Intrinsic protein disorder refers to segments or to whole proteins that fail to fold to a fixed 3D structure on their own. Contrary to the {Sequence} => {3D Structure} => {Function} paradigm, there are examples of proteins with long intrinsic disorders that carry out function. In order to realize the potential of the human genome project, it is essential to determine the commonness and types of intrinsic protein disorder and to determine the set of functions carried out by such proteins. Towards such an objective we assembled a database of known disordered protein sequence segments and used it for developing predictors of protein disorder from the primary sequence information. In addition to designing global classifiers trained on all disorder data, we also used disjoint data subsets for developing specialized disorder predictors. These partitions were initially defined using domain specific knowledge, but we also employed a novel incremental competitive machine learning algorithm that automatically partitions a set of available disordered proteins into subsets with similar properties. In the talk, we will describe data mining and machine learning procedures used in the study and will report results obtained by analyzing sequences from the Protein Data Bank, Swiss Protein database and 28 complete genomes. The obtained results provide strong evidence that:
(1) disorder is a very common element of protein structure;
(2) strength of disorder predictions is correlated to the sequence complexity;
(3) eucaryotes may have a higher proportion of intrinsic protein disorder than eubacteria or archaebacteria; and
(4) at least three different types of protein disorder exist in nature.

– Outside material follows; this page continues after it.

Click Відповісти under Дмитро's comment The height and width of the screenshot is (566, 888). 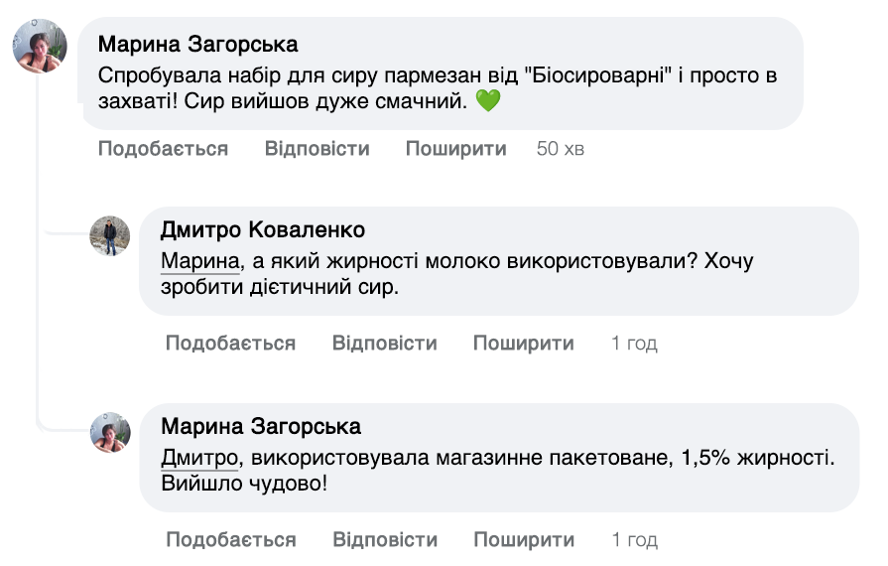click(384, 344)
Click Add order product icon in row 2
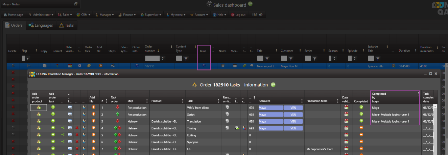Screen dimensions: 448x155 39,115
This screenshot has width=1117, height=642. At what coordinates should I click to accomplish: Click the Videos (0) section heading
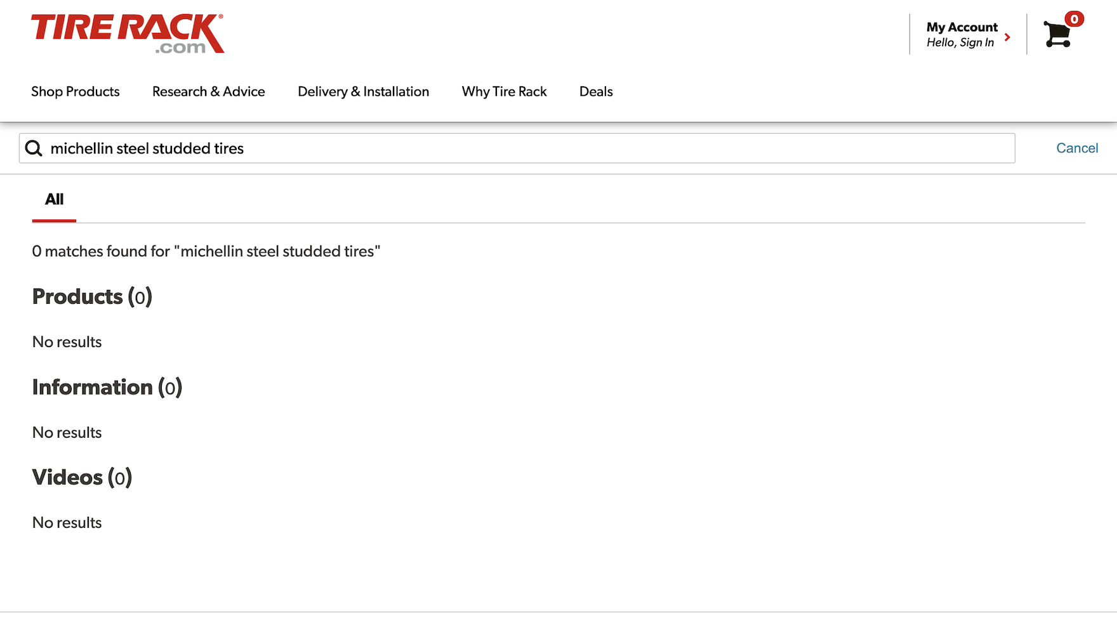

The reported results were obtained through a collaboration with C.J. Brown, A.K. Dunker, P. Romero and S. Vucetic funded by NSF-CSE-II-9711532, NSF-IIS-0196237 and NIH-R01-LM06916 research grants. More details on this project can be found at www.ist.temple.edu/~zoran/bioinformatics.html
Bio:
Zoran Obradovic is the Director at the Center for Information Science and Technology and a Professor of Computer and Information Sciences at Temple University. His research interests focus on solving challenging Bioinformatics, Geostatistics and Computational Finance problems by developing and integrating data mining and statistical learning technology for an efficient knowledge discovery at large databases. Funded by NSF, NIH, DOE and industry, during the last decade he contributed to about 120 refereed articles on these and related topics and to several academic and commercial software systems.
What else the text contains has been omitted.